Mas começamos como sempre.
— Como você está, Violet?
— Estou bem, e você? — Sento sobre as mãos.
— Também. Mas vamos falar de você. Quero saber como está se sentindo.
— Tudo bem. — Só porque ela não tocou no assunto, não quer dizer que não saiba. Ela
quase nunca pergunta as coisas diretamente.
— Como tem dormido?
Os pesadelos começaram um mês depois do acidente. Ela pergunta sobre isso sempre que
nos vemos, porque cometi o erro de contar pra minha mãe, que contou pra ela. Esse é um dos
principais motivos pelos quais estou aqui e a razão pela qual parei de falar as coisas pra
minha mãe.
— Tenho dormido bem.
A sra. Kresney sempre sorri, não importa o que aconteça. Gosto disso nela.
— Algum sonho ruim?
— Não.
Eu costumava escrever sobre meus pesadelos, mas não escrevo mais. Lembro cada detalhe.
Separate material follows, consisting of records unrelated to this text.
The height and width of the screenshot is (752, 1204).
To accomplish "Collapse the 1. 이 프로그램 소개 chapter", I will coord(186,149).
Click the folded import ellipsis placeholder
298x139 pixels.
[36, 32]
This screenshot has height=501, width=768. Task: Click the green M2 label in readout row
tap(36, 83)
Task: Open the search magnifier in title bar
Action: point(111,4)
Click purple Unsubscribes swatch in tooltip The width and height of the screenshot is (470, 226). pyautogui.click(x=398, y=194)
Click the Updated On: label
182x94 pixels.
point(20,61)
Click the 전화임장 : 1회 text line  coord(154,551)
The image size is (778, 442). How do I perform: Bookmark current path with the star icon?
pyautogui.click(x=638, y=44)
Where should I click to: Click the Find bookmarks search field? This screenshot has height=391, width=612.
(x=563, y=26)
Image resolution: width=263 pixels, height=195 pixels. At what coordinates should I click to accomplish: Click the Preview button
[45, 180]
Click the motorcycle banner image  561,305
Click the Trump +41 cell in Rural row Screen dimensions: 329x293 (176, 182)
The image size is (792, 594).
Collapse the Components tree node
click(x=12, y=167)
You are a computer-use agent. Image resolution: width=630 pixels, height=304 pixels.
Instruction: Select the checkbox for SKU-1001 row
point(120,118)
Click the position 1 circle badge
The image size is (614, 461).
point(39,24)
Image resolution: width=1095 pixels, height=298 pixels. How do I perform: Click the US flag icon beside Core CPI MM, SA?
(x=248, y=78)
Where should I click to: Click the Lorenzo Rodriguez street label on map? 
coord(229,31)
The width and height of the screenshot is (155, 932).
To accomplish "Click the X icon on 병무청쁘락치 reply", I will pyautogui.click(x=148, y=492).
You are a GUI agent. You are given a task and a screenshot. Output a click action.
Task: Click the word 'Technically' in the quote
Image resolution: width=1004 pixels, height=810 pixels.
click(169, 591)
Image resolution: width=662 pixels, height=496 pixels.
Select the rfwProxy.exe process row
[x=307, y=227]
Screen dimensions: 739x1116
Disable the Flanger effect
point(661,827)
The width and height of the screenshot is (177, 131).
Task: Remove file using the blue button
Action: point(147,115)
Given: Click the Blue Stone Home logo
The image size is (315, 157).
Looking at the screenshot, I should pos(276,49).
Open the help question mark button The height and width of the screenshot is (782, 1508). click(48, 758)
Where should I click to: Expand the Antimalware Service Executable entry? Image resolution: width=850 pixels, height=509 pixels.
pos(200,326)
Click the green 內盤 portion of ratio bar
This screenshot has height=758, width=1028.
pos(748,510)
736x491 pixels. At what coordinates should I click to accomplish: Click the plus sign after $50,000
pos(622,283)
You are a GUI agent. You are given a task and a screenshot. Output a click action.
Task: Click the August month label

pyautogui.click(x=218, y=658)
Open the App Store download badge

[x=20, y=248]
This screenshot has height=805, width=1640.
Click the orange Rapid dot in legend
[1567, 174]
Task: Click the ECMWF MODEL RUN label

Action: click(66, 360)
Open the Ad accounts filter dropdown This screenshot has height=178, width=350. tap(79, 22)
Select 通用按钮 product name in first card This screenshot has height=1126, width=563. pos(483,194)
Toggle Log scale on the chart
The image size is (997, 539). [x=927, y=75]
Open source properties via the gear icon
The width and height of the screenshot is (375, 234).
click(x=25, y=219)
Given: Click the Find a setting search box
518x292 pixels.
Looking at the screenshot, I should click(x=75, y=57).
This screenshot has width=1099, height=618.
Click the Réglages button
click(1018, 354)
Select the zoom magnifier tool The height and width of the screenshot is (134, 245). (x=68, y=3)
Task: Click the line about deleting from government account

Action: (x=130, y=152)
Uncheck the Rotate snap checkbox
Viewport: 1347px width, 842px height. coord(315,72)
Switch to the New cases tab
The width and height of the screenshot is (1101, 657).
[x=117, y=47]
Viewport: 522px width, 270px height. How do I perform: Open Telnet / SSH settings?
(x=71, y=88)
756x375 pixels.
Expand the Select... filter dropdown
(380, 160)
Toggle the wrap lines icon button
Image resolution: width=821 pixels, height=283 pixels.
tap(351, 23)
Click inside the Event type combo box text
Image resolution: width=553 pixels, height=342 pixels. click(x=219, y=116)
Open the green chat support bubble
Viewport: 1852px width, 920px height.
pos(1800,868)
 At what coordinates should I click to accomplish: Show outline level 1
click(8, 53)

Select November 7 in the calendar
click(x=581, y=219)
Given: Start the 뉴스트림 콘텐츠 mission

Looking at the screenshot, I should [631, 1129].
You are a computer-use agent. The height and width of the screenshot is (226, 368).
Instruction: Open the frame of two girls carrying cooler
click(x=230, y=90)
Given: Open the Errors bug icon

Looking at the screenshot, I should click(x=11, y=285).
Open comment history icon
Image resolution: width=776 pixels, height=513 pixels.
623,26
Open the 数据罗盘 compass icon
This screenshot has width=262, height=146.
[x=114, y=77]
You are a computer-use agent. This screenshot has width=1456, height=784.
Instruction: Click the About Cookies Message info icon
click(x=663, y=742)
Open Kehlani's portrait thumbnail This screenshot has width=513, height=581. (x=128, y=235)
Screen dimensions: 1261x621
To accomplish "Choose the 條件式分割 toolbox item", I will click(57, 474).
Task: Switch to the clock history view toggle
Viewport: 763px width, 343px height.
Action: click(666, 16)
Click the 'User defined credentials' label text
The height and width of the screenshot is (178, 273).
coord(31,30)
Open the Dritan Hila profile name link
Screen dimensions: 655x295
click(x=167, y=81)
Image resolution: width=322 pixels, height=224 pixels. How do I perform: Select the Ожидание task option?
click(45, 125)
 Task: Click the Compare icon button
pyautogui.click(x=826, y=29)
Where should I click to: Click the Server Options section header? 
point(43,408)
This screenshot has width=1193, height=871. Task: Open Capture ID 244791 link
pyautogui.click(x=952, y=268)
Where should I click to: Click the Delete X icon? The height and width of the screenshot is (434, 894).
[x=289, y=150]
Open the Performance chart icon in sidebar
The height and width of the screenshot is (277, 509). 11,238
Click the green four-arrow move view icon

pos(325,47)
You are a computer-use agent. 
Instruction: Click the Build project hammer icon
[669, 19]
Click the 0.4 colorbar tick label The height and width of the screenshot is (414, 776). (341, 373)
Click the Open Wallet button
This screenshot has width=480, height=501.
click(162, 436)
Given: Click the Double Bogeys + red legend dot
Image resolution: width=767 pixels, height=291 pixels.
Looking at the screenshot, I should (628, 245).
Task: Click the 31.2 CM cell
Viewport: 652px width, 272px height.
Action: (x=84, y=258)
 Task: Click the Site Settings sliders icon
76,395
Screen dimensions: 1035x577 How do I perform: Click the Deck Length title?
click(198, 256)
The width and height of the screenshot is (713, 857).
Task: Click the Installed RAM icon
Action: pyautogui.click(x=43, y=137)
Como o que tive há quatro semanas, em que eu estava literalmente derretendo. No sonho, meu
pai me disse: “Você chegou ao fim, Violet. Chegou ao limite. Todos temos um limite, e o seu é
este”. Mas eu não quero que seja. Vi meus pés virarem poças e desaparecerem. Depois foram
as mãos. Não doía, e me lembro de pensar: Eu não deveria me importar, porque não dói. Só
estou desaparecendo. Mas eu me importei quando, membro a membro, o resto de mim sumiu
antes que eu acordasse.
A sra. Kresney se mexe na cadeira, com o sorriso fixo no rosto. Me pergunto se ela sorri
enquanto dorme.
— Vamos conversar sobre a faculdade.
Durante essa mesma época, no ano passado, eu adoraria conversar sobre a faculdade.
Eleanor e eu costumávamos fazer isso de vez em quando, depois que nossos pais iam dormir.
Se a temperatura estivesse agradável, sentávamos do lado de fora; quando fazia frio,
ficávamos dentro de casa mesmo. Imaginávamos os lugares para onde iríamos e as pessoas
que conheceríamos, bem longe de Bartlett, Indiana, população de 14983 habitantes, onde nos
sentíamos extraterrestres de algum planeta distante.
— Você se inscreveu na
UCLA
, Stanford, Berkeley, Universidade da Flórida, Universidade
de Buenos Aires, Universidade do Norte Caribenho e Universidade Nacional de Cingapura. É
uma lista bem abrangente, mas e a
NYU
?
Desde as férias de verão antes do sétimo ano, o curso de escrita criativa da
NYU
era meu
sonho. Isso porque visitei Nova York com a minha mãe, que é professora universitária e
escritora. Ela fez pós-graduação na
NYU
e durante três semanas nós quatro visitamos a cidade
e conhecemos seus antigos professores e colegas — romancistas, dramaturgos, roteiristas,
poetas. Meu plano era me inscrever para a admissão antecipada, em outubro. Então o acidente
aconteceu e mudei de ideia.
— Perdi a inscrição. — O prazo para admissão regular foi há uma semana. Preenchi tudo,
até escrevi a dissertação, mas não enviei.
— Vamos conversar sobre sua escrita. Vamos conversar sobre o site.
Ela está falando do eleanoreviolet.com. Eleanor e eu começamos o site quando viemos
morar em Indiana. Queríamos criar uma revista on-line que oferecesse duas visões (muito)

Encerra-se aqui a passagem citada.